Guryong Village in the Gangnam district of Seoul represents some of the absurdities in present-day Korea. Many of the people who live in about 1,200 shacks at Guryong Village, located near the plush Tower Palace high-rise block, moved in from other parts of Seoul when they were evicted by city authorities for redevelopment projects in the 1980s. The urban migrants settled at the foot of Guryong Hill, which was a part of the “Green Belt” around Seoul, designated to restrict urban development.

They erected huts on land owned by others. As the authorities were busy with other businesses, the shanty town grew, joined by people who were aiming at “compensation” at the time of their eventual eviction. Occasional attempts by city officials to remove the squatters at the request of landowners failed in the face of collective resistance by residents claiming their right to survive.

A developer began purchasing plots in the 70-acre area from frustrated landowners. He plans to build some 2,700 units of apartments and lease 1,200 of them to present Guryong Village residents at low rents and later give them ownership for a set price. Gangnam district authorities, however, turned down the private development project and announced its own plan to provide 2,793 apartment units, including 1,200 permanent rental apartments for the present residents.

Villagers are divided in two groups, one in support of the private development plan attracted by the assurance of apartment ownership in the future and the other in favor of the district office plan which carries an official guarantee. Residents with differing opinions are quarreling over which would be more beneficial.

While the authorities racked their brains on how to eliminate the eyesore in Gangnam in the least troublesome way, the rights of the landowners were ignored for decades.

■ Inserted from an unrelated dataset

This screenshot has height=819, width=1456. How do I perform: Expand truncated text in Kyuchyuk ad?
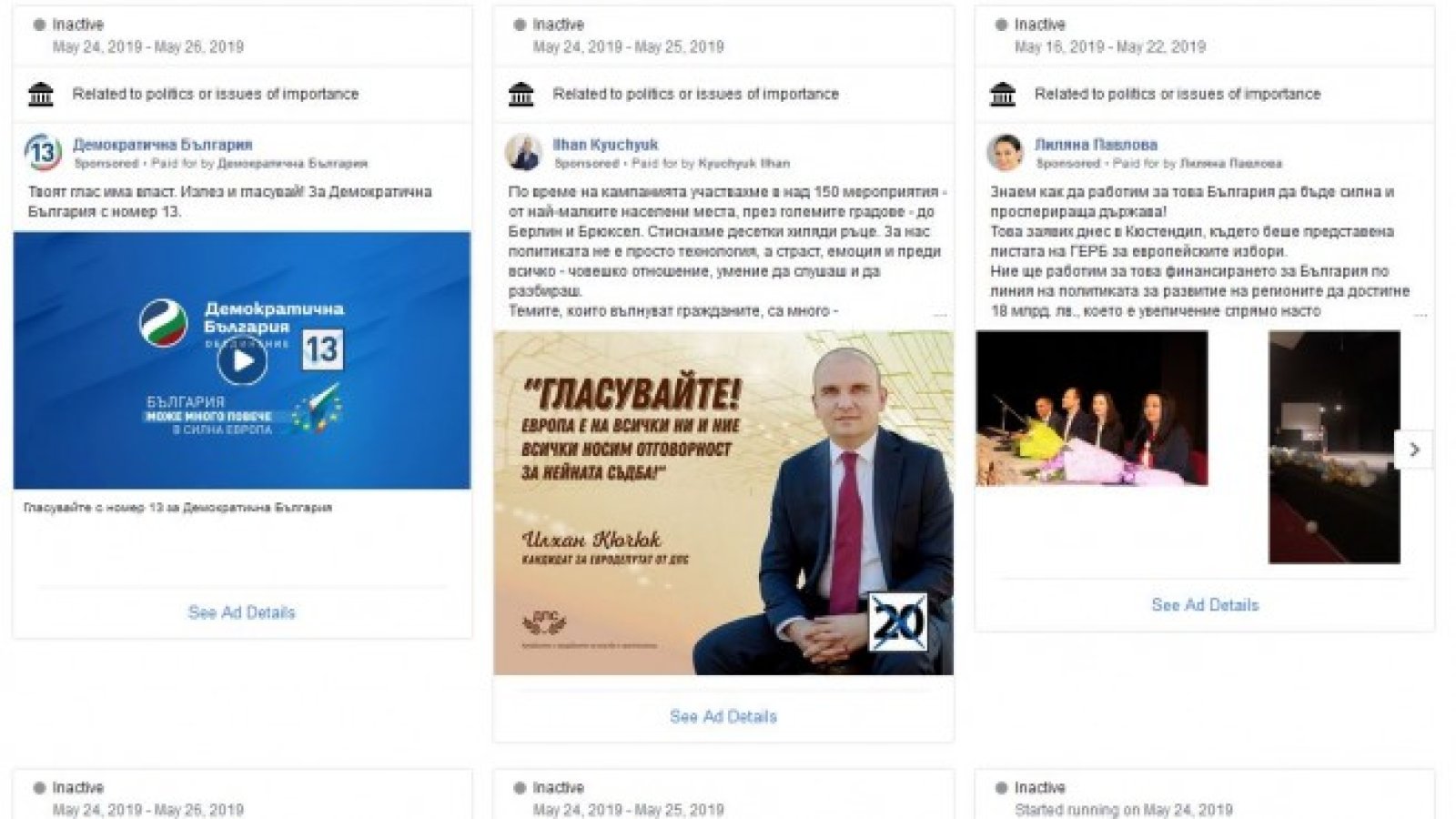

The district office offers to take over the land at officially-assessed prices but the authorities are considering no compensation for their failure to protect the landowners’ rights for such a long time.

Collective resistance has become one of the most powerful social weapons in this country to thwart government programs or to deter the exercise of private property rights, as in the case of Guryong Village. At the moment, what the authorities fear most is a repetition of the tragic Yongsan incident in January 2009 in which five citizens and a riot policeman were killed during a violent clash over relocating tenants from a commercial building for a redevelopment project.

Officials assert that Guryong Village is different from the case of Yongsan as the latter involved small-business owners who refused to leave their places of work, while the former represents the problem of illegal occupation. Whatever the differences, the residents are feared to resort to “extreme struggles” until they come to a satisfactory settlement.

Gangnam is now to face a grave test with its Guryong Village project. It is about the authorities’ determination to carry out what they believe is in the best interest of the community and their ability to achieve it through the exercise of legal power as well as reasonable dialogue with those concerned.